Carboxylating Elastomer via Thiol-Ene Click Reaction to Improve Miscibility with Conjugated Polymers for Mechanically Robust Organic Solar Cells with Efficiency of 19.

Abstract

Incorporating flexible insulating polymers is a straightforward strategy to enhance the mechanical properties of rigid conjugated polymers, enabling their use in flexible electronic devices. However, maintaining electronic characteristics simultaneously is challenging due to the poor miscibility between insulating polymers and conjugated polymers. This study introduces the carboxylation of insulating polymers as an effective strategy to enhance miscibility with conjugated polymers via surface energy modulation and hydrogen bonding. The carboxylated elastomer, synthesized via a thiol-ene click reaction, closely matches the surface energy of the conjugated polymer. This significantly improves the mechanical properties, achieving a high crack-onset strain of 21.48%, surpassing that (5.93%) of the unmodified elastomer:conjugated polymer blend.

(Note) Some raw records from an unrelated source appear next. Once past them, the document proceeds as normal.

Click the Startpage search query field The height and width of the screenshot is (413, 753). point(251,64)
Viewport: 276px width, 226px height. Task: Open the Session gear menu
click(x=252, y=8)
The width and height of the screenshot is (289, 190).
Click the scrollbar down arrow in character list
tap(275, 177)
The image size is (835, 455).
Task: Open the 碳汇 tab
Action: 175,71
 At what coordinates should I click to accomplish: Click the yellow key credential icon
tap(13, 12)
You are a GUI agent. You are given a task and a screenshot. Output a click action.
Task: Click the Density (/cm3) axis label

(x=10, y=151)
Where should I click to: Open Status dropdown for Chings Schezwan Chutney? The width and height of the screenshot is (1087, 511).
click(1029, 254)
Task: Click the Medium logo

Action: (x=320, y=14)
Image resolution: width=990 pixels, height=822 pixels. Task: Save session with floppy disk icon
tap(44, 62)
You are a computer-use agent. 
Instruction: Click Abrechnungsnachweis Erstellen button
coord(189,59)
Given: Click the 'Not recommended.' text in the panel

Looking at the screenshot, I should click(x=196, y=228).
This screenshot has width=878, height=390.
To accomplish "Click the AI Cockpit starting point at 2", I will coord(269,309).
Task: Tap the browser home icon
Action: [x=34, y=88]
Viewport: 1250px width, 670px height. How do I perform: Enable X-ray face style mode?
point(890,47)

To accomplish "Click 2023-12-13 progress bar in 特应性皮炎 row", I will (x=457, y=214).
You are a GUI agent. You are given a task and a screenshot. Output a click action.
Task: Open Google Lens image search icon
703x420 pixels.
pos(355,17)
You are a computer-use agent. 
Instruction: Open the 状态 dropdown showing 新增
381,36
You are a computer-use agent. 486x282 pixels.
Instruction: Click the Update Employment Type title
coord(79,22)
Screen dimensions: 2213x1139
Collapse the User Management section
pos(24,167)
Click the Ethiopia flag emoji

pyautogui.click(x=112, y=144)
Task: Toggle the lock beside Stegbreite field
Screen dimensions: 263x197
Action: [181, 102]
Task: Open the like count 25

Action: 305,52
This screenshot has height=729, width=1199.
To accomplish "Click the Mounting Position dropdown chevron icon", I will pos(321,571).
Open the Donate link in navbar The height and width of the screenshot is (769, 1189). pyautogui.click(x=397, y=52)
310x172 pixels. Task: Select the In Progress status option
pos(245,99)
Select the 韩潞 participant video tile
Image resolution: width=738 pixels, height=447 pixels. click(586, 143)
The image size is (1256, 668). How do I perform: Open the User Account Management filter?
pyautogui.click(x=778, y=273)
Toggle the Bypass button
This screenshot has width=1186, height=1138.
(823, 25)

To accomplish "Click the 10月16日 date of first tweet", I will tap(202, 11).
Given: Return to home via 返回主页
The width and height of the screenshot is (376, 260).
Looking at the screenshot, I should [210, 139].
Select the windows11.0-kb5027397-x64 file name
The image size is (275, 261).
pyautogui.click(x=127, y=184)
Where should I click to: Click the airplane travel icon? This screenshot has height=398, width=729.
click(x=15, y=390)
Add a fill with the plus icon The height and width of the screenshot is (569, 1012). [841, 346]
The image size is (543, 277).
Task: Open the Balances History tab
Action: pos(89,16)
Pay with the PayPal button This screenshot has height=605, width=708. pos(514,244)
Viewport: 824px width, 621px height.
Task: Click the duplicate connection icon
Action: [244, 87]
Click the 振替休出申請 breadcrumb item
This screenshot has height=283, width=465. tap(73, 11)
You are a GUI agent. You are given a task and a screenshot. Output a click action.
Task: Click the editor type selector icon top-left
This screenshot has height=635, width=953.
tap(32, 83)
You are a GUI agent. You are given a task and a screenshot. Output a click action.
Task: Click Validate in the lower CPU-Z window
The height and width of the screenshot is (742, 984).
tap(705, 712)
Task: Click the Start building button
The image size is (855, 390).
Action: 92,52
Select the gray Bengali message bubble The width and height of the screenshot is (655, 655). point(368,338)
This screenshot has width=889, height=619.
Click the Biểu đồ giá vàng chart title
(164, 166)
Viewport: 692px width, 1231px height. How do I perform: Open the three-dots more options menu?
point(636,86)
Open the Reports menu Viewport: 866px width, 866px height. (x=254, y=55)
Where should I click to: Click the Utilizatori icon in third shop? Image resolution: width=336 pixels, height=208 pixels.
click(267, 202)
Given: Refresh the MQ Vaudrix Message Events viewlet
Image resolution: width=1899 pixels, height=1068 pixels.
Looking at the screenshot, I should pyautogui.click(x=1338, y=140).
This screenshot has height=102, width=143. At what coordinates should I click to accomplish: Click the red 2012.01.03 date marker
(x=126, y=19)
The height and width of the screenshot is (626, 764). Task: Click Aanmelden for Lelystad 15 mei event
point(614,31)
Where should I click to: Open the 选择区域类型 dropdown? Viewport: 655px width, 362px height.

Upon incorporating the carboxylated elastomer into PM6:L8-BO-based organic solar cells, an impressive power conversion efficiency of 19.04% is attained, which top-performs among insulating polymer-incorporated devices and outperforms devices with unmodified elastomer or neat PM6:L8-BO. The superior efficiency is attributed to the optimized microstructures and enhanced crystallinity for efficient and balanced charge transport, and suppressed charge recombination. Furthermore, flexible devices with 5% carboxylated elastomer exhibit superior mechanical stability, retaining ≈88.9% of the initial efficiency after 40000 bending cycles at a 1mm radius, surpassing ≈83.5% for devices with 5% unmodified elastomer.